His theater play Pueblo rechazado launched him into the film world when he decided to adapt it to the big screen, becoming the feature film El monasterio de los buitres (1973), directed by Francisco del Villar. From there on he developed a fruitful career as a screenwriter writing the scripts for 18 feature films, some of them becoming the most influential and popular Mexican films of past 40 years. 

Leñero worked with del Villar again in El llanto de la tortuga (1975). The following year he worked on the film adaptation of his acclaimed novel Los albañiles. The film version directed by Jorge Fons and starring Ignacio López Tarso, Katy Jurado, and José Alonso was released in 1976 and won the Silver Bear (ex aequo) at the Berlin Film Festival 1n 1977. The film portrayed Mexican society of the 1970’s through the eyes of the construction workers.

After the critical acclaim of Los albañiles, Leñero went on to work with filmmaker Roberto Gavaldón in Cuando tejen las arañas (1977), which became the last film of the prolific director. One year later he worked with Arturo Ripstein on the screenplay of Cadena perpetua / In for Life (1978), based on a novel by Luis Spota, which earned him his first Ariel, Mexican Academy Award nomination for Best Screenplay.

In 1987 he worked with director Alberto Isaac on Mariana Mariana (pictured left), the film version of José Emilio Pacheco's acclaimed novel Batallas en el desierto. The film marked Leñero's second Ariel nomination and first win. In 1993 he worked with director Alejandro Pelayo on the biopic film Miroslava, which narrated the final days of popular actress Miroslava Stern.  

Leñero worked with Fons again in 1995 writing the script for El callejón de los milagros / Midaq Alley, the film adaptation of the Egyptian novel by the Nobel Prize Winner Naguib Mahfouz which was set in Mexico City. Starring Ernesto Gómez Cruz, María Rojo and Salma Hayek, the film was awarded with numerous prizes at different international film festivals.

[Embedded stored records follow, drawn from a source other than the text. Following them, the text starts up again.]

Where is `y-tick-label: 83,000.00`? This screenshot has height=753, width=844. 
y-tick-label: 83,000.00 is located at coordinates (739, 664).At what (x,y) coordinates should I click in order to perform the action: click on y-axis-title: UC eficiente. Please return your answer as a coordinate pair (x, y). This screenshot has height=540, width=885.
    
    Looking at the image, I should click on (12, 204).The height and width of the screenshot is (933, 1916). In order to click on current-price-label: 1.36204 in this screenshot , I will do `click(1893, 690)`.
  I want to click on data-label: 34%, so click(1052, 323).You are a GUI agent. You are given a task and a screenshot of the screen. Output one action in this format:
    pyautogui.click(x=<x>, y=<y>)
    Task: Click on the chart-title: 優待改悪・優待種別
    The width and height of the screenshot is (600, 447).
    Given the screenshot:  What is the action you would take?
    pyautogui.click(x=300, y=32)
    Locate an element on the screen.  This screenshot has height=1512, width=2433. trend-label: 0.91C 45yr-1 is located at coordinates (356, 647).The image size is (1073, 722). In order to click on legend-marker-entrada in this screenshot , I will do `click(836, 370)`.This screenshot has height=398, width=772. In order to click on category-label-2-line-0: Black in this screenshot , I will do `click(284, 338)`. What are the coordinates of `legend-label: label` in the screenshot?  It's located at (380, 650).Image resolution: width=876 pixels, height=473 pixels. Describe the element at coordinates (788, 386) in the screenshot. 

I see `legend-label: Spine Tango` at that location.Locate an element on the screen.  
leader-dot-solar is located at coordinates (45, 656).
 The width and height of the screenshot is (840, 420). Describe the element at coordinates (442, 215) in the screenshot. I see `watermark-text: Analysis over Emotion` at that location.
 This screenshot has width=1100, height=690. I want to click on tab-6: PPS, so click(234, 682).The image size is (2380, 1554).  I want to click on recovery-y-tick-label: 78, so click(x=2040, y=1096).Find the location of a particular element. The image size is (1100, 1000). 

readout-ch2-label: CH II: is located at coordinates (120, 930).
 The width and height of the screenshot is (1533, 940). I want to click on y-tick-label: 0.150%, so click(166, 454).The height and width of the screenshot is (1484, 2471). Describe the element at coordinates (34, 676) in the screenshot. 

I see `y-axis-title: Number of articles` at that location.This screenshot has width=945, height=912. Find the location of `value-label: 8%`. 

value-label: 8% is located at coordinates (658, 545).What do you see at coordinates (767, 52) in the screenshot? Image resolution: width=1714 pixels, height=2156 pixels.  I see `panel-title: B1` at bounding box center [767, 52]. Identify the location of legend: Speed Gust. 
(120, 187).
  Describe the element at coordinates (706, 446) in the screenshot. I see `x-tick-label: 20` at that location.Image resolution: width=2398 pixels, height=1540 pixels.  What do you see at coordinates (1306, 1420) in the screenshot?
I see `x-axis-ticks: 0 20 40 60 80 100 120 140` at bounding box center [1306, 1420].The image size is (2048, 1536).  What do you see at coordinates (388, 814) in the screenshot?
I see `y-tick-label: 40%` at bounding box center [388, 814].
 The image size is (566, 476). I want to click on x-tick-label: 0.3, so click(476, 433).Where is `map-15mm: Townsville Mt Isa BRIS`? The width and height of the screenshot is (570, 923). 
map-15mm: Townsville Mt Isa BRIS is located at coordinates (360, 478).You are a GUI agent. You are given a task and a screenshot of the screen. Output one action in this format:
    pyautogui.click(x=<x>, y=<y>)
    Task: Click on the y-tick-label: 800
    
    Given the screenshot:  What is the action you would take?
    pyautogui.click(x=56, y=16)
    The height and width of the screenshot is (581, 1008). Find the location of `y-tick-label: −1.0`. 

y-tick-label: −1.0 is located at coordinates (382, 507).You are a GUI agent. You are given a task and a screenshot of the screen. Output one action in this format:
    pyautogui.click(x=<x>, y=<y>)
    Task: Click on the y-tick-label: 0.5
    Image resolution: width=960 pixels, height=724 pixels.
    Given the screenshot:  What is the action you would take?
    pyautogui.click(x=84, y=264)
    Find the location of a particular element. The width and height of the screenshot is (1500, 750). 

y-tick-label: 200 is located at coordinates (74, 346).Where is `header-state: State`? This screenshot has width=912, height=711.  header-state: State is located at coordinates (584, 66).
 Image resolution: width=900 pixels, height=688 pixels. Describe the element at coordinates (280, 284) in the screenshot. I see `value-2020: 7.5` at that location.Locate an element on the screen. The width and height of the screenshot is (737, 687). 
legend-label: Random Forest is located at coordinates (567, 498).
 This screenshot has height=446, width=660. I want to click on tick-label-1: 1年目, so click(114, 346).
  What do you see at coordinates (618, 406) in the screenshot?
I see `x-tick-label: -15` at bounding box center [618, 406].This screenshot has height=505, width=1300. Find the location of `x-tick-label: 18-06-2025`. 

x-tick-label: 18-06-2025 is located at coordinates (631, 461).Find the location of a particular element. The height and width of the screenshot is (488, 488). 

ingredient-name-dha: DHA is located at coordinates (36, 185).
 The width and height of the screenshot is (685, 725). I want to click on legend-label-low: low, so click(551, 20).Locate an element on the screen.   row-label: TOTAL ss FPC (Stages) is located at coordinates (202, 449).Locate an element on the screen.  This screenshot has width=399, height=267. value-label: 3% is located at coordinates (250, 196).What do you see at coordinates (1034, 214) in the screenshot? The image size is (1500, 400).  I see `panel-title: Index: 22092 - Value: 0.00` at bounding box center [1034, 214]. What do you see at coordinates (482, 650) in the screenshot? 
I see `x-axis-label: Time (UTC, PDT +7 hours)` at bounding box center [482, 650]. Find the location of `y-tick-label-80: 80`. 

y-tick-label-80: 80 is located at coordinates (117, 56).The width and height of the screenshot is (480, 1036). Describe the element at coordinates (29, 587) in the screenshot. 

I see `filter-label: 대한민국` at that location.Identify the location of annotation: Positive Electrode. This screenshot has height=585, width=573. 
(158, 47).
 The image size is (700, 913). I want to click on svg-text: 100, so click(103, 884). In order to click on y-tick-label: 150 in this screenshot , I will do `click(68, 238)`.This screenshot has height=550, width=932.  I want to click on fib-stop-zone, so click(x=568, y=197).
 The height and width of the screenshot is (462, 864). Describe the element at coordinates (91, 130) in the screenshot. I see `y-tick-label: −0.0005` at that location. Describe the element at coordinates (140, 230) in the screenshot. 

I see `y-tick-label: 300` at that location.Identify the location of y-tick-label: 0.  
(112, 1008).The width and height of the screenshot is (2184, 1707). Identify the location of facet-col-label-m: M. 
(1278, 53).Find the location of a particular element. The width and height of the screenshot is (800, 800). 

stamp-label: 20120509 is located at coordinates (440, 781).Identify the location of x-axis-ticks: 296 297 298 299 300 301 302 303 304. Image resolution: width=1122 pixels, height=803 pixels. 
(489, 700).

In 1999, he worked in the controversial film La ley de Herodes / Herod's Law by Luis Estrada, a political comedy that became a very popular and contested film after some reported attempt of censorship. In 2002, he went on to write the Oscar and Golden Globe-nominated film El crimen del Padre Amaro / The Crime of Father Amarostarring Gael Garcia Bernal, based on a novel by Portuguese writer Eça de Queiroz, which became one of the highest-grossing Mexican films of all time. 

Leñero's last screenplay work was in 2010, working again with Jorge Fons, in El atentado based in Álvaro Uribe's novel.